▸ Problem details: Please return all of the records that follow, exactly as written.

▸ Exercise material:
== == ==

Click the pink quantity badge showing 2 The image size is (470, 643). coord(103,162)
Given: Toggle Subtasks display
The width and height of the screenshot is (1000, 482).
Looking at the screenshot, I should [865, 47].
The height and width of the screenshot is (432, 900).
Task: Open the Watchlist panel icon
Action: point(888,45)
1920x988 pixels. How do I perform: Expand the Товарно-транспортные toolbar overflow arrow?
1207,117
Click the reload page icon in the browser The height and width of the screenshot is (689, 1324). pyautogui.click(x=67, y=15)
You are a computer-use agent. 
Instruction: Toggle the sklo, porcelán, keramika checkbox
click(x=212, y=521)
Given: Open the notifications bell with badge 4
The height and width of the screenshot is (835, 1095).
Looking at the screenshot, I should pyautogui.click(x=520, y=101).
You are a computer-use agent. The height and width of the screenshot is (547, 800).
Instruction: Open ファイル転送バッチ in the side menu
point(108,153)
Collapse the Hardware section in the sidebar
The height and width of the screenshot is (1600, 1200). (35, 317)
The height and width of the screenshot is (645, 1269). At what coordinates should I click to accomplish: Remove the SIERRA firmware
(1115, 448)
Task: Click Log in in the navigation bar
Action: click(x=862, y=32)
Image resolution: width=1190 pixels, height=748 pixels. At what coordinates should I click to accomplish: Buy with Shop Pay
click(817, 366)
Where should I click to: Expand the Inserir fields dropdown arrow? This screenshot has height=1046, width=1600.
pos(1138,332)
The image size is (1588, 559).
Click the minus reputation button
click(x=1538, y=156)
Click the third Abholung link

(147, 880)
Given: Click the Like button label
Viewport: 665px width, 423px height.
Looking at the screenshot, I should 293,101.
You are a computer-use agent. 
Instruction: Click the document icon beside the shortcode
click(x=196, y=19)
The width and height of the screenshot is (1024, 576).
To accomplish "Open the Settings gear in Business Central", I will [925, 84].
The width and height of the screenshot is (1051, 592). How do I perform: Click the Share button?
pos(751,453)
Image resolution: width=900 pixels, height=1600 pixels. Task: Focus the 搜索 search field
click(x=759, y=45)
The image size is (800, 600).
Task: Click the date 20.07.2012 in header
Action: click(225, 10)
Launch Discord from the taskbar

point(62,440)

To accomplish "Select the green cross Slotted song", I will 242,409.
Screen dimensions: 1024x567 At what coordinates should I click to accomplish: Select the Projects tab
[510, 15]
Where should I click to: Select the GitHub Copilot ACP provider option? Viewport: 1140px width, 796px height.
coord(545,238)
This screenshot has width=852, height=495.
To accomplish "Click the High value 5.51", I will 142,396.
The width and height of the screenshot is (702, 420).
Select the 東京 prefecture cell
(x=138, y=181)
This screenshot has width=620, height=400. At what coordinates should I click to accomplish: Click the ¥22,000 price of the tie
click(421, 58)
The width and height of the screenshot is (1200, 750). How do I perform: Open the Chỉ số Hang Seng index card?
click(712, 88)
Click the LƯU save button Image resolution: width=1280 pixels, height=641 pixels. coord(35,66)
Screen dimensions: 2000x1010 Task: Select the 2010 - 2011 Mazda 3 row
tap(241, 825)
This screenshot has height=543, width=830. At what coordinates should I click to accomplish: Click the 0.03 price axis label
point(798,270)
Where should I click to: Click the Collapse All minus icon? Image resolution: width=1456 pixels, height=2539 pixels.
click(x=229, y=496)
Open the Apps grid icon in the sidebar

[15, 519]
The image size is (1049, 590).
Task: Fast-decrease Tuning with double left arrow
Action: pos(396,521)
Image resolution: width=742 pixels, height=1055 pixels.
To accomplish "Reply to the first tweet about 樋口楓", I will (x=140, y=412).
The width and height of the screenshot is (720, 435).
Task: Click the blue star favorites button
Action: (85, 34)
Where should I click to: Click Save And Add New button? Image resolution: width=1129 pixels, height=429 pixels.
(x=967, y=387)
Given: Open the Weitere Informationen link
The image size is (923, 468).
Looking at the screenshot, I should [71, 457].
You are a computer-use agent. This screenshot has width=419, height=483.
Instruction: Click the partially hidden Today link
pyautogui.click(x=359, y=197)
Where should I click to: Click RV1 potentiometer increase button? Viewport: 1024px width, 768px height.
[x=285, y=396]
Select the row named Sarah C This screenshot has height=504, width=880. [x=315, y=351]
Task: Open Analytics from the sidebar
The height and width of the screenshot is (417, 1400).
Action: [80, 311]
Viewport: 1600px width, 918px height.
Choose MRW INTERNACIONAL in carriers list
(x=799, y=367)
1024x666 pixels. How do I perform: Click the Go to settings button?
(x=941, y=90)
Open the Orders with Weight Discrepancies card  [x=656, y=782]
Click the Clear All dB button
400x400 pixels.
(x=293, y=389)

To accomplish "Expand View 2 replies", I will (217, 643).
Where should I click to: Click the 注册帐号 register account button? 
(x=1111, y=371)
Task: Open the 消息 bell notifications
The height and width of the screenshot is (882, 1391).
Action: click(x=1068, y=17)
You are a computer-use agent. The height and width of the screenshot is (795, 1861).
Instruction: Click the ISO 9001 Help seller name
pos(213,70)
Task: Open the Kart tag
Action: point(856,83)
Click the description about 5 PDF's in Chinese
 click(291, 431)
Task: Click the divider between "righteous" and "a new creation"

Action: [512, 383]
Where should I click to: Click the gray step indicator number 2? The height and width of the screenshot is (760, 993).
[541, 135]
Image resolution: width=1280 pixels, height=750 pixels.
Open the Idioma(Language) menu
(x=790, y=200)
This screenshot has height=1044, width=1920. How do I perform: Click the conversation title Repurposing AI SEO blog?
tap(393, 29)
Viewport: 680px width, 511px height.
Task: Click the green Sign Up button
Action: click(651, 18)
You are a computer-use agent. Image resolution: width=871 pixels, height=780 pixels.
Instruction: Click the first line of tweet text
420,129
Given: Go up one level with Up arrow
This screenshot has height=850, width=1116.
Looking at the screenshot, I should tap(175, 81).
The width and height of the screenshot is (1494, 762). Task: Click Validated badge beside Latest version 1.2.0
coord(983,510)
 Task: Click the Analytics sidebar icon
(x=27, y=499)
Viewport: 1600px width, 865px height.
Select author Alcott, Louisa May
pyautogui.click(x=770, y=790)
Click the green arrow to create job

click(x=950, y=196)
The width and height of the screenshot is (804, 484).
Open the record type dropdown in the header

== == ==

▸ Exercise result:
Click the pink quantity badge showing 2 The image size is (470, 643). coord(103,162)
Given: Toggle Subtasks display
The width and height of the screenshot is (1000, 482).
Looking at the screenshot, I should [865, 47].
The height and width of the screenshot is (432, 900).
Task: Open the Watchlist panel icon
Action: point(888,45)
1920x988 pixels. How do I perform: Expand the Товарно-транспортные toolbar overflow arrow?
1207,117
Click the reload page icon in the browser The height and width of the screenshot is (689, 1324). pyautogui.click(x=67, y=15)
You are a computer-use agent. 
Instruction: Toggle the sklo, porcelán, keramika checkbox
click(x=212, y=521)
Given: Open the notifications bell with badge 4
The height and width of the screenshot is (835, 1095).
Looking at the screenshot, I should pyautogui.click(x=520, y=101).
You are a computer-use agent. The height and width of the screenshot is (547, 800).
Instruction: Open ファイル転送バッチ in the side menu
point(108,153)
Collapse the Hardware section in the sidebar
The height and width of the screenshot is (1600, 1200). (35, 317)
The height and width of the screenshot is (645, 1269). At what coordinates should I click to accomplish: Remove the SIERRA firmware
(1115, 448)
Task: Click Log in in the navigation bar
Action: click(x=862, y=32)
Image resolution: width=1190 pixels, height=748 pixels. At what coordinates should I click to accomplish: Buy with Shop Pay
click(817, 366)
Where should I click to: Expand the Inserir fields dropdown arrow? This screenshot has height=1046, width=1600.
pos(1138,332)
The image size is (1588, 559).
Click the minus reputation button
click(x=1538, y=156)
Click the third Abholung link

(147, 880)
Given: Click the Like button label
Viewport: 665px width, 423px height.
Looking at the screenshot, I should 293,101.
You are a computer-use agent. 
Instruction: Click the document icon beside the shortcode
click(x=196, y=19)
The width and height of the screenshot is (1024, 576).
To accomplish "Open the Settings gear in Business Central", I will [925, 84].
The width and height of the screenshot is (1051, 592). How do I perform: Click the Share button?
pos(751,453)
Image resolution: width=900 pixels, height=1600 pixels. Task: Focus the 搜索 search field
click(x=759, y=45)
The image size is (800, 600).
Task: Click the date 20.07.2012 in header
Action: click(225, 10)
Launch Discord from the taskbar

point(62,440)

To accomplish "Select the green cross Slotted song", I will 242,409.
Screen dimensions: 1024x567 At what coordinates should I click to accomplish: Select the Projects tab
[510, 15]
Where should I click to: Select the GitHub Copilot ACP provider option? Viewport: 1140px width, 796px height.
coord(545,238)
This screenshot has width=852, height=495.
To accomplish "Click the High value 5.51", I will 142,396.
The width and height of the screenshot is (702, 420).
Select the 東京 prefecture cell
(x=138, y=181)
This screenshot has width=620, height=400. At what coordinates should I click to accomplish: Click the ¥22,000 price of the tie
click(421, 58)
The width and height of the screenshot is (1200, 750). How do I perform: Open the Chỉ số Hang Seng index card?
click(712, 88)
Click the LƯU save button Image resolution: width=1280 pixels, height=641 pixels. coord(35,66)
Screen dimensions: 2000x1010 Task: Select the 2010 - 2011 Mazda 3 row
tap(241, 825)
This screenshot has height=543, width=830. At what coordinates should I click to accomplish: Click the 0.03 price axis label
point(798,270)
Where should I click to: Click the Collapse All minus icon? Image resolution: width=1456 pixels, height=2539 pixels.
click(x=229, y=496)
Open the Apps grid icon in the sidebar

[15, 519]
The image size is (1049, 590).
Task: Fast-decrease Tuning with double left arrow
Action: pos(396,521)
Image resolution: width=742 pixels, height=1055 pixels.
To accomplish "Reply to the first tweet about 樋口楓", I will (x=140, y=412).
The width and height of the screenshot is (720, 435).
Task: Click the blue star favorites button
Action: (85, 34)
Where should I click to: Click Save And Add New button? Image resolution: width=1129 pixels, height=429 pixels.
(x=967, y=387)
Given: Open the Weitere Informationen link
The image size is (923, 468).
Looking at the screenshot, I should [71, 457].
You are a computer-use agent. This screenshot has width=419, height=483.
Instruction: Click the partially hidden Today link
pyautogui.click(x=359, y=197)
Where should I click to: Click RV1 potentiometer increase button? Viewport: 1024px width, 768px height.
[x=285, y=396]
Select the row named Sarah C This screenshot has height=504, width=880. [x=315, y=351]
Task: Open Analytics from the sidebar
The height and width of the screenshot is (417, 1400).
Action: [80, 311]
Viewport: 1600px width, 918px height.
Choose MRW INTERNACIONAL in carriers list
(x=799, y=367)
1024x666 pixels. How do I perform: Click the Go to settings button?
(x=941, y=90)
Open the Orders with Weight Discrepancies card  [x=656, y=782]
Click the Clear All dB button
400x400 pixels.
(x=293, y=389)

To accomplish "Expand View 2 replies", I will (217, 643).
Where should I click to: Click the 注册帐号 register account button? 
(x=1111, y=371)
Task: Open the 消息 bell notifications
The height and width of the screenshot is (882, 1391).
Action: click(x=1068, y=17)
You are a computer-use agent. The height and width of the screenshot is (795, 1861).
Instruction: Click the ISO 9001 Help seller name
pos(213,70)
Task: Open the Kart tag
Action: point(856,83)
Click the description about 5 PDF's in Chinese
 click(291, 431)
Task: Click the divider between "righteous" and "a new creation"

Action: [512, 383]
Where should I click to: Click the gray step indicator number 2? The height and width of the screenshot is (760, 993).
[541, 135]
Image resolution: width=1280 pixels, height=750 pixels.
Open the Idioma(Language) menu
(x=790, y=200)
This screenshot has height=1044, width=1920. How do I perform: Click the conversation title Repurposing AI SEO blog?
tap(393, 29)
Viewport: 680px width, 511px height.
Task: Click the green Sign Up button
Action: click(651, 18)
You are a computer-use agent. Image resolution: width=871 pixels, height=780 pixels.
Instruction: Click the first line of tweet text
420,129
Given: Go up one level with Up arrow
This screenshot has height=850, width=1116.
Looking at the screenshot, I should tap(175, 81).
The width and height of the screenshot is (1494, 762). Task: Click Validated badge beside Latest version 1.2.0
coord(983,510)
 Task: Click the Analytics sidebar icon
(x=27, y=499)
Viewport: 1600px width, 865px height.
Select author Alcott, Louisa May
pyautogui.click(x=770, y=790)
Click the green arrow to create job

click(x=950, y=196)
The width and height of the screenshot is (804, 484).
Open the record type dropdown in the header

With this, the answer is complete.